During Lent we deprive ourselves of luxuries and pleasures for our personal conversion and growth in holiness, but we also do this so that we can celebrate the Christ’ Easter triumph with an even greater feeling of joy. This is why we normally don’t sing as much (or say the Gloria or the “A”-word before the Gospel) during Lent—so that we can enjoy pulling out all the stops at Easter.
Veiling our statues of Mary and Joseph, our wall icon of Elizabeth Ann Seton, and our crucifixes causes a little pain of separation within us. But what if this chapel had never been furnished? What if our chapel had always been bare of religious art? Then their absence would not affect us at all because we would not know that we were missing them.
There are not as many students here today as there should be. Now I’m not saying that this should have been a whole school Mass, and I’m not begrudging anyone who may have stayed in study hall this hour to work on homework. This is a great turn out and every seat is filled. But still, there are not as many students here as should be here today.
In the early nineties, when most of you were born, for every three live births in our country there was one boy or girl who was intentionally killed. (CDC) I counted roughly 33 students here today. That means we are missing 11 of your classmates who were not allowed to be born.
Today we recall the Annunciation, which some people call “Pro-Life Christmas,” for even though Jesus will be born nine months from now, today is the day of the Incarnation, when God became a human being like us in the womb of the Virgin Mary. After the angel Gabriel departed, Mary went in haste to see her relative. Elizabeth exclaimed, “Who am I that the mother of my Lord should come to me,” and John the Baptist leapt for joy in his mother’s womb in the presence of our microscopic Savior, Jesus Christ. (Luke 1:43-44)
Imagine if 11 of your classmates were to die in a bus accident. You would you feel terrible from the loss, and our whole school would be in mourning. But we have never known the 11 who are missing here today, so we do not feel our loss.

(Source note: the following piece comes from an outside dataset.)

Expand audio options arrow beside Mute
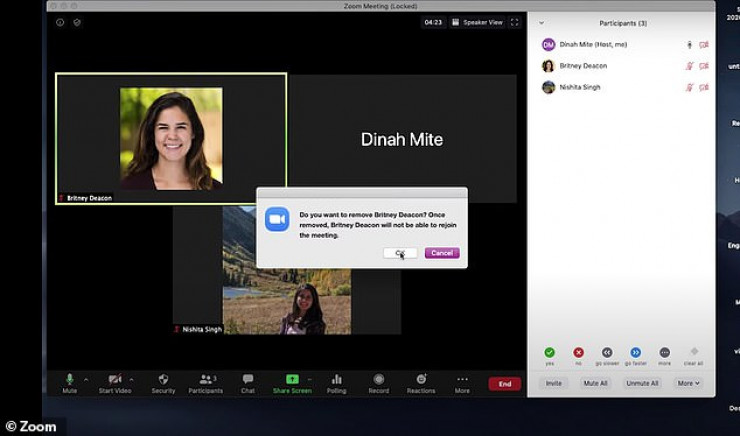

At this Mass and henceforth, let us keep the following things in mind regarding the past, present, and future. As to the past, remember these absent classmates and pray for them. They never received a name, they never had a funeral, and few people have ever prayed for them. Pray for their parents, too.
In the present, perhaps you honestly find yourself not feeling much emotion one way or the other towards the reality of one million innocents being murdered in our country every year. If so, then ask God to give us His heart and His sight to love what He loves and to hate what He hates. God loves us all, but He hates our sins. He hates our sins because they are bad for us, and the worse they are for us the more He hates them. His love for us and His hatred for our sins are two sides of the same coin. Blessed Mother Teresa of Calcutta said “the greatest destroyer of peace today is abortion.” The Lord’s heart is certainly not indifferent to this evil, and neither should ours be.
And finally, for the future, keep hope that this evil of abortion will come to an end in our time. We can have this hope, for as the angel Gabriel said to Mary, “nothing will be impossible for God.”